■ Set tasks
1 - Please sum up the blog post about the Holbrooks' Christmas tree in two sentences.
2 - Reproduce the part of the Christmas tree blog post starting at "Moscow actually has" and ending at "it turns out.)".

THE HOLBROOKS HAVE A TREE!


It's tree time it's tree time!

Per tradition, we set out the Friday after Thanksgiving to get ourselves a tree. 

This time, because we do not live in a cement wonderland anymore, we went out to the source to find our tree and chop her down off the side of Moscow Mountain.


Moscow actually has a mountain in it that is called Moscow Mountain. It's hysterical.

Looking for a tree is a spiritual affair, I've said that before, so we'll leave it at that, BUT! Spiritual affair or no, hunting for a tree in 25-degree weather is not for the faint of heart. Huck was a pile of kid holiday misery. It made our experience feel quite authentic.  (You know that mom singing "Deck The Halls" at the top of her lungs while her kid covers his ears in mortification and can't wait to get out of there? It is a terribly satisfying experience once you're on the other side of that situation, it turns out.)


And then, we found her.

(We kind of wanted something sparse and needly to show off our homemade ornaments. She is definitely sparse and needly.)


Husbands playing lumberjack. NOT BAD.

One-handed! 


Oh lights. Every year I'm stuck finishing the Christmas lights.


It's okay. 

AND NOW AS I HAVE SAID CONCERNING CHRISTMAS TREES!
Presenting a brief history of The Lovin-Holbrook lineage of trees:

Brandon grew up with colored Christmas lights, and a tree filled with ornaments collected over the years to represent each of the Holbrook kids' interests and activities. Brandon's collection are mostly made up of soccer and Garfield ornaments. There you have it.

■ Record set
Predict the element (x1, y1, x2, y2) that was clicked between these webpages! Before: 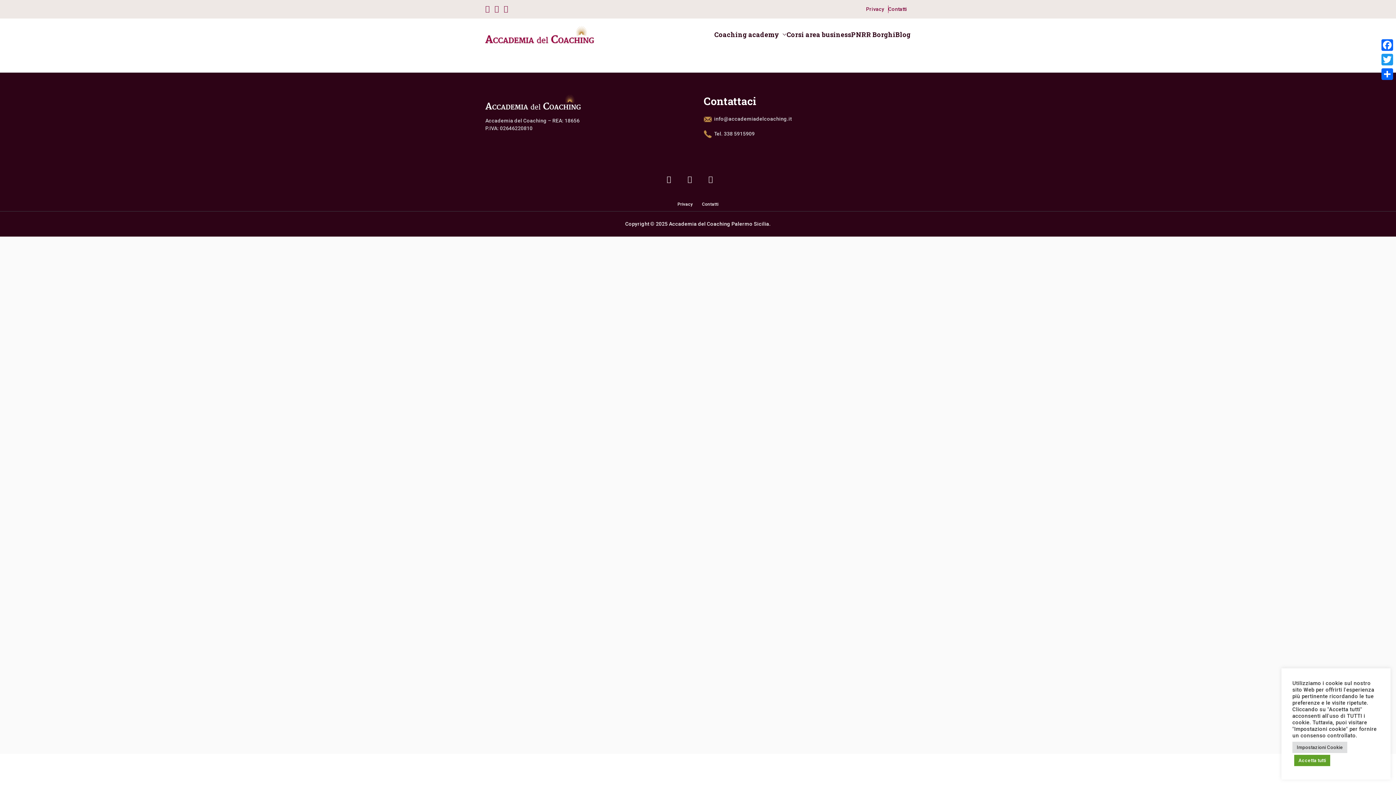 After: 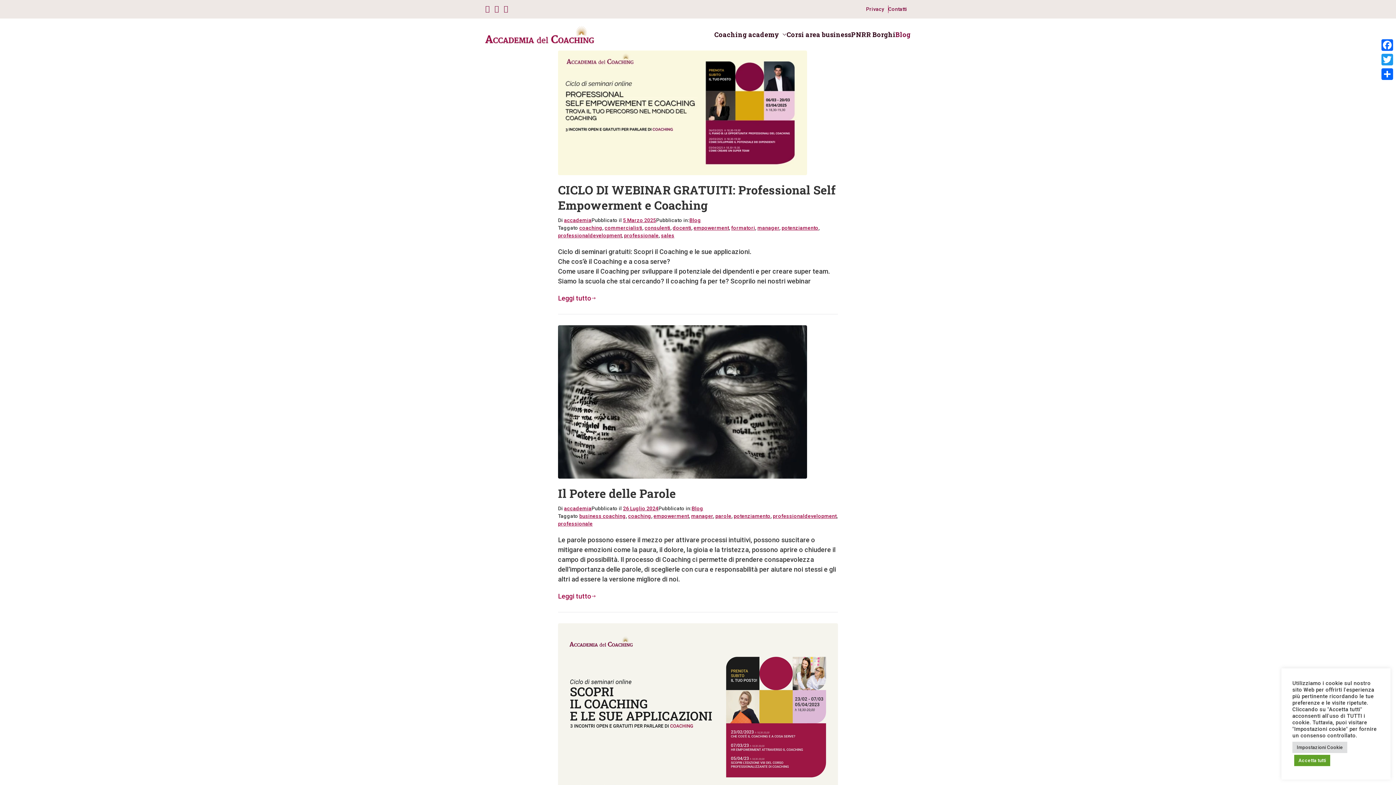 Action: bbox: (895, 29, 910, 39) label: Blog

--

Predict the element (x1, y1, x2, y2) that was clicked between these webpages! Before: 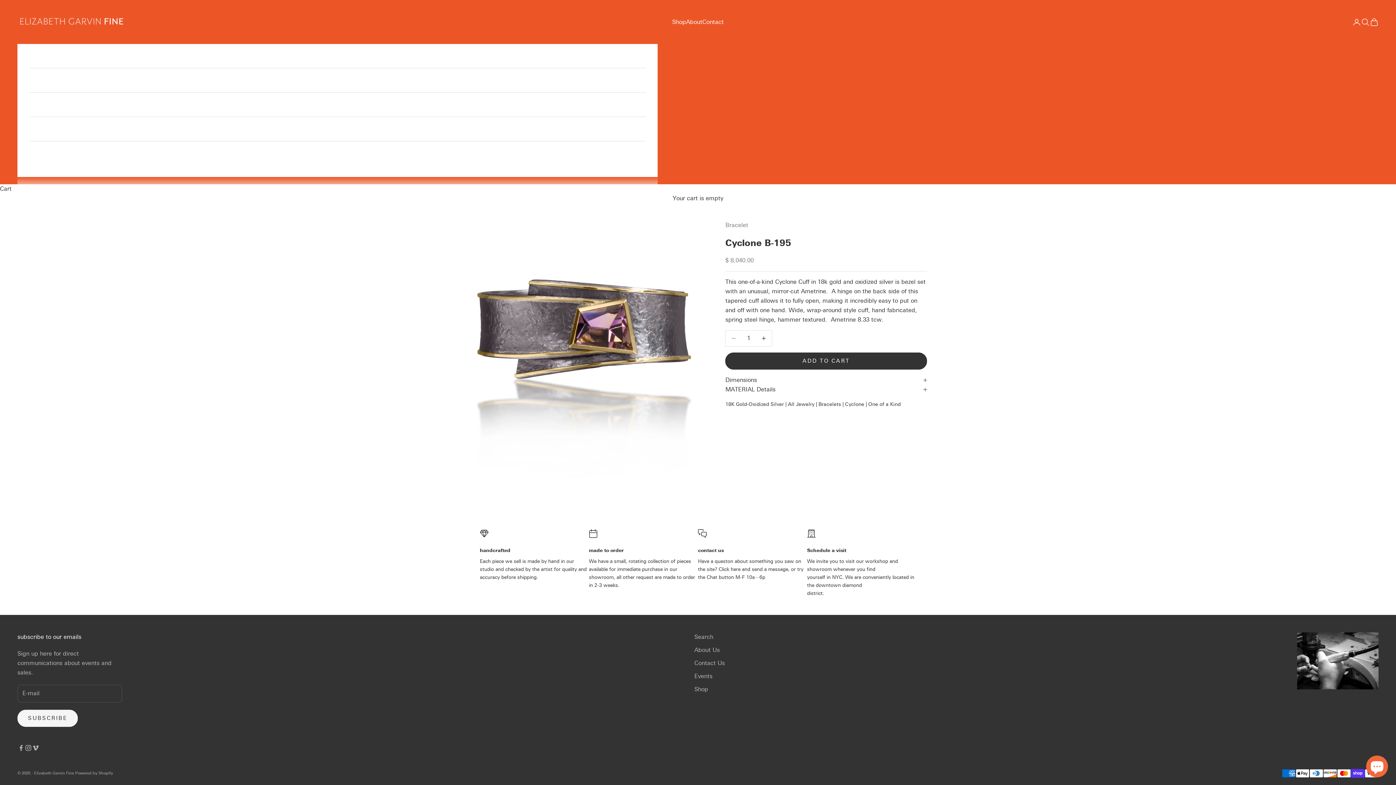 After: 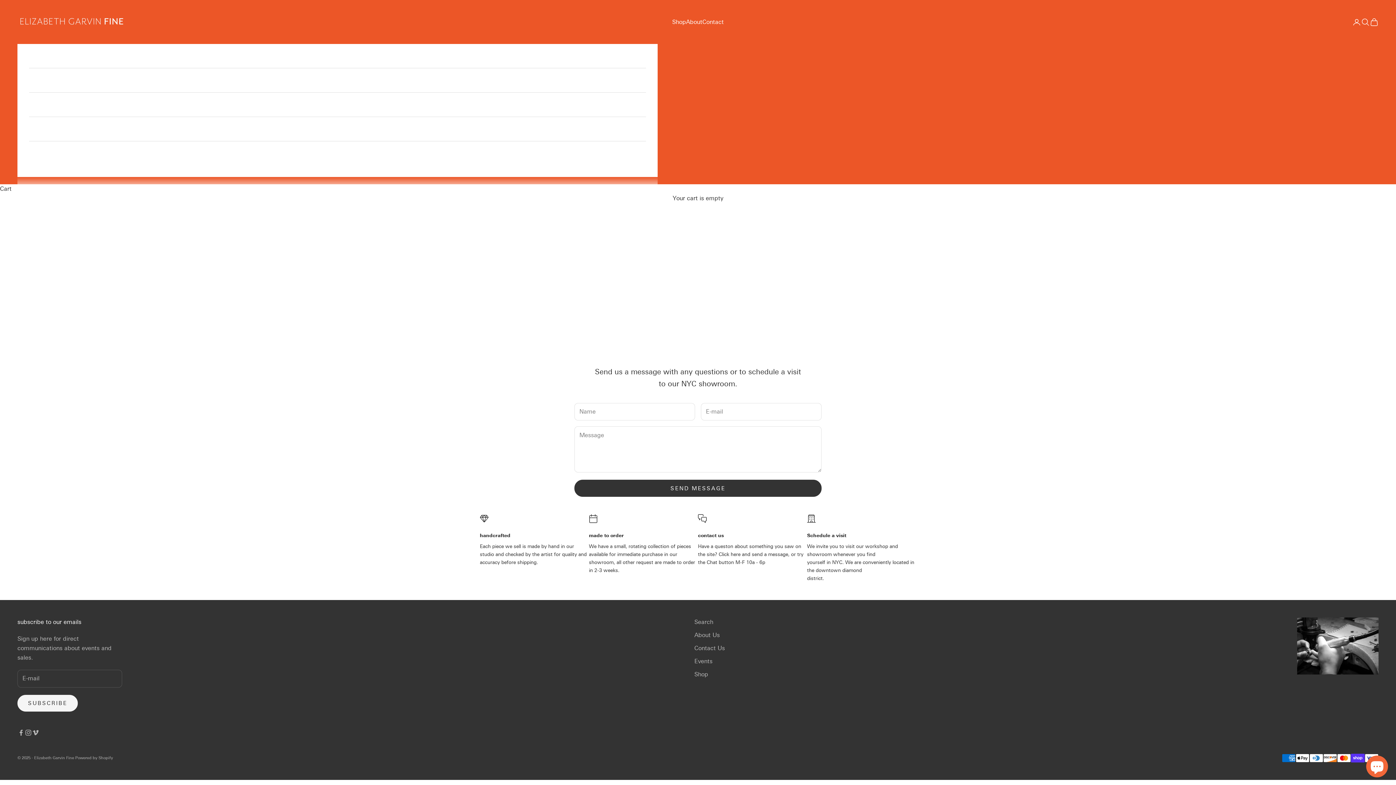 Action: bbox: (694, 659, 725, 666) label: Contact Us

■ Answers for this exercise
1 - Following their tradition of getting a tree the Friday after Thanksgiving, the Holbrooks went to Moscow Mountain to chop one down in 25-degree weather that left Huck miserable. They chose a sparse, needly tree to show off their homemade ornaments, and the writer recalls that Brandon grew up with colored lights and ornaments mostly of soccer and Garfield.

2 -
Moscow actually has a mountain in it that is called Moscow Mountain. It's hysterical.

Looking for a tree is a spiritual affair, I've said that before, so we'll leave it at that, BUT! Spiritual affair or no, hunting for a tree in 25-degree weather is not for the faint of heart. Huck was a pile of kid holiday misery. It made our experience feel quite authentic.  (You know that mom singing "Deck The Halls" at the top of her lungs while her kid covers his ears in mortification and can't wait to get out of there? It is a terribly satisfying experience once you're on the other side of that situation, it turns out.)